What’s the protest about?

The 28-page protest goes into a lot of detail about the history of the PCA program and solicitation process summarized above. I won’t cover that again. What’s new are the following claims:

Fairness

  • During the Chapter Four litigation, ED went out of its way to insist that Phase I of the NextGen procurement was about development of the online system for servicing, and that there was no target date yet for moving to the next phase; this decision would be made upon completion of Phase I.
  • ED informed the Court of Federal Claims that loan servicing and default loan collection are two separate services, and Phase I of NextGen was only intended to cover loan servicing (as a result, PCAs did not submit bids in response to the Phase I Solicitation).
  • ED’s own regulations for a two-phase procurement like NextGen require it to give reasonable and adequate notice of a procurement’s scope so potential offerors can decide whether to participate in the opportunity.
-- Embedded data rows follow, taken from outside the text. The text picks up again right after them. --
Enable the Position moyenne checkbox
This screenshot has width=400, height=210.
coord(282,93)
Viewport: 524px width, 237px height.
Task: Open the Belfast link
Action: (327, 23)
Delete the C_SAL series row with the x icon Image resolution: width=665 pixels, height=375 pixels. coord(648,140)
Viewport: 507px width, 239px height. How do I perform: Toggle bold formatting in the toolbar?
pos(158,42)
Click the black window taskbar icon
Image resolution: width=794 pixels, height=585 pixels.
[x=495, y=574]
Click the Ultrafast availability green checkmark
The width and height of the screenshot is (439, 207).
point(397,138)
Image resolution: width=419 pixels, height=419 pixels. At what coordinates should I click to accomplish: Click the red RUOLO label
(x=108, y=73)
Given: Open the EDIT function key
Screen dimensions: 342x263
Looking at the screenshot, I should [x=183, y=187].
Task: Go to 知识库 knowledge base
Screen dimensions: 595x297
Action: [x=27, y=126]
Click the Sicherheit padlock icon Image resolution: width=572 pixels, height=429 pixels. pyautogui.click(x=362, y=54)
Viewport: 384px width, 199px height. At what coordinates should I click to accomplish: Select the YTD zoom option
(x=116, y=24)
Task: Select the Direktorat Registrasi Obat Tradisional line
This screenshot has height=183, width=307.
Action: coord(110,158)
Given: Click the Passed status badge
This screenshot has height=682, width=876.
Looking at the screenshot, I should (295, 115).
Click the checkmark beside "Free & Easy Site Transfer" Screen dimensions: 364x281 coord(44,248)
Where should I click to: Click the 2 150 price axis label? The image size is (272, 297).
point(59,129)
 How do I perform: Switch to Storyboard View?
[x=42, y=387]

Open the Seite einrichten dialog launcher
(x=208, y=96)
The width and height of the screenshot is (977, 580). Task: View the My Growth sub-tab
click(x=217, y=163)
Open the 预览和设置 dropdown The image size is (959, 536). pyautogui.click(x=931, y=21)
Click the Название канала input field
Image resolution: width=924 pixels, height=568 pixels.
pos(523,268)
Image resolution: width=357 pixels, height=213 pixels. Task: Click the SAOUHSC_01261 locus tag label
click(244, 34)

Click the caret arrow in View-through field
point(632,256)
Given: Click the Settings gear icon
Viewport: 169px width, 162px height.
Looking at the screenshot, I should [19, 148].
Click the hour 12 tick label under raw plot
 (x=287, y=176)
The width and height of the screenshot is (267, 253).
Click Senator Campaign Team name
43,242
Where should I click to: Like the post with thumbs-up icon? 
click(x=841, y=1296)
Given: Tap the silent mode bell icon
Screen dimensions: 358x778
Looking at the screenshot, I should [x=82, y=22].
While specific requirements may be refined during the second phase, those revisions cannot be outside the scope of the initial notice.
  • On September 24, 2018 – ten days after the court ruled against ED in Chapter Four – ED issued an RFP for Phase II of NextGen, now appearing to include services for loans in default.
  • However, it was too late for PCAs to respond because ED has limited Phase II bids only to those firms selected in Phase I.
  • ED has not, and cannot articulate any reasonable justification for limiting the Phase II competition with these new default collection services requirements only to offerors who submitted proposals under a Phase I RFP that did not contemplate or include these requirements.

Also, improper bundling

  • Notwithstanding the arguments above about the fairness of bundling two services (loan servicing and defaulted loan collections) that have never before been bundled, and without contemplating the bundling in Phase I – it is unclear that the bundling is even legal.
  • Office of Management and Budget (OMB) Circular A-129 describes two separate regimes for loan servicing and debt collection.
  • Federal law requires PCAs to be compensated through contingency fees. Loan servicing is paid for through Congressional appropriation.
  • Bundling loan servicing and default collection services creates an internal conflict of interest for any awardee because there is a natural incentive to shift work to that service which provides the highest compensation structure.
  • ED has not explained how these structural differences will be resolved.

What’s next?

FMS is requesting:

  • A complete copy of the Phase I and Phase II RFPs, including all amendments and attachments (some of which were only available to participating offerors).
  • All documents comprising the source selection plan and evaluation plan established for this procurement.
  • All communications or documents relating to ED’s inclusion of default collection services within the NextGen procurement.
  • A hearing pending further development of the record.
  • A request for protective order to cover the proprietary and sensitive documents that will be produced as part of the protest.
  • A GAO decision sustaining the protest and recommending that ED take corrective action to modify the RFP to remove default collection service, or if it does want to include default collection services, that ED cancel the RFP and issue a new solicitation for business operations process solutions and allow PCAs to submit proposals.

Continental Service Group (ConServe), which was the lead plaintiff in the early chapters of this saga, also filed a bid protest related to this Solicitation, on the same day as FMS.

insideARM Perspective

I suspect we will see more protests. Unlike the other chapters, which related only to procurement of unrestricted (large) PCA contractors, this affects all PCAs, including the small business contractors who are currently working to collect defaulted student loans for ED. Under the current circumstances, none of those firms would be allowed to bid on the NextGen work either.